# Assignment
In how many lines of the data below does the word "Expand" appear? Reply with the number and nothing more.

Records contained in a dataset
▽

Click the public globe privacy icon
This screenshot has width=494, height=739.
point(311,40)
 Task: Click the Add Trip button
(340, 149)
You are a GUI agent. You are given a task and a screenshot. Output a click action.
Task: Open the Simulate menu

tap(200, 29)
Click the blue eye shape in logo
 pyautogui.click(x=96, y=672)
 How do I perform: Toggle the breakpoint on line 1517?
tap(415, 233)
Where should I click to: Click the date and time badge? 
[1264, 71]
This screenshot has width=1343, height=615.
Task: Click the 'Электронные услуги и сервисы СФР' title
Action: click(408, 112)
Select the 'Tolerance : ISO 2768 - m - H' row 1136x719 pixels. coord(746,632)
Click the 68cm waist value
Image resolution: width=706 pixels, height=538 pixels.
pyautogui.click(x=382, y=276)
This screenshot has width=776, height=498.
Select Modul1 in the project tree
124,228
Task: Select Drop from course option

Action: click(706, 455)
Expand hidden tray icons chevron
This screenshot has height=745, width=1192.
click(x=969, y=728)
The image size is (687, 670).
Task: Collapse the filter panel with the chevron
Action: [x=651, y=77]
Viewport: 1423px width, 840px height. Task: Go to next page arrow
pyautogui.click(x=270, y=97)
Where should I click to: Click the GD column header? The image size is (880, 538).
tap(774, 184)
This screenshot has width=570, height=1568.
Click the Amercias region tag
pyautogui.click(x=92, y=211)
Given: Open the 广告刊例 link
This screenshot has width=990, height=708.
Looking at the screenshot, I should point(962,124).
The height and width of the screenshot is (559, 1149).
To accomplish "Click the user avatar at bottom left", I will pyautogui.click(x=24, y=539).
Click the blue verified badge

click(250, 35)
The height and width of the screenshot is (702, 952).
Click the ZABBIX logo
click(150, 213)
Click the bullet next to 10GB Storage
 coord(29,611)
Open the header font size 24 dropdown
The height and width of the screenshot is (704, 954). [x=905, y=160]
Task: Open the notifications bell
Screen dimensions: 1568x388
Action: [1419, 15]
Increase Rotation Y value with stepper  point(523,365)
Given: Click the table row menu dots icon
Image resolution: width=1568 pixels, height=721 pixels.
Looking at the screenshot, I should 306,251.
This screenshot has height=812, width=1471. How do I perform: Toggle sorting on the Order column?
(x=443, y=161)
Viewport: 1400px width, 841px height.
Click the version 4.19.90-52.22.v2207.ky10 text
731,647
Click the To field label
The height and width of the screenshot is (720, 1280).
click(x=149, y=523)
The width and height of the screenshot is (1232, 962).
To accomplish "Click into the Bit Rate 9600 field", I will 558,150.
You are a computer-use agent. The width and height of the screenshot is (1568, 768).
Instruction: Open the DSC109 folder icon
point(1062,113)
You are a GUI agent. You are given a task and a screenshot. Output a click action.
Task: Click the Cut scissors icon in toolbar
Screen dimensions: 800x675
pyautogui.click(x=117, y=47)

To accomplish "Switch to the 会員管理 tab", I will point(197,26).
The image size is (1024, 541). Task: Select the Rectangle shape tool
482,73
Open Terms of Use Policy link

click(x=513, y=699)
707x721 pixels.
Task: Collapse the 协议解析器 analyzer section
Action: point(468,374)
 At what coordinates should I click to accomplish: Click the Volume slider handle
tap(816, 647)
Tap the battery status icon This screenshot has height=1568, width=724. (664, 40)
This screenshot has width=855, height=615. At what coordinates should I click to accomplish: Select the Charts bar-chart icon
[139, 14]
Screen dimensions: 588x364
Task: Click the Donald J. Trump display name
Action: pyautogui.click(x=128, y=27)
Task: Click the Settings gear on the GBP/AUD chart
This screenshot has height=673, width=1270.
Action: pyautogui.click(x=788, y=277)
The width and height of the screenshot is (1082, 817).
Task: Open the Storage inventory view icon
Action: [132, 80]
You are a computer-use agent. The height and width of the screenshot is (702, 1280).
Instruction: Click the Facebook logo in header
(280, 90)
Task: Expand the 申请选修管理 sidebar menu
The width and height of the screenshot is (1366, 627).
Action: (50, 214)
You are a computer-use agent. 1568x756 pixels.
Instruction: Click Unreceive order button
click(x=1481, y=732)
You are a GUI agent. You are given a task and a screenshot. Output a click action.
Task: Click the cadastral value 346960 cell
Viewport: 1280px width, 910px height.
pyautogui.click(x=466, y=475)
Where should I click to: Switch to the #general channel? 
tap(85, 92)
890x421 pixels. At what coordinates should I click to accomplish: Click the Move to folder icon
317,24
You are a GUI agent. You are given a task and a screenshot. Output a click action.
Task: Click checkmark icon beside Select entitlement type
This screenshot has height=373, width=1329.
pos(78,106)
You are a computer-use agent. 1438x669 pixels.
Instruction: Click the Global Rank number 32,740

△

# Output
2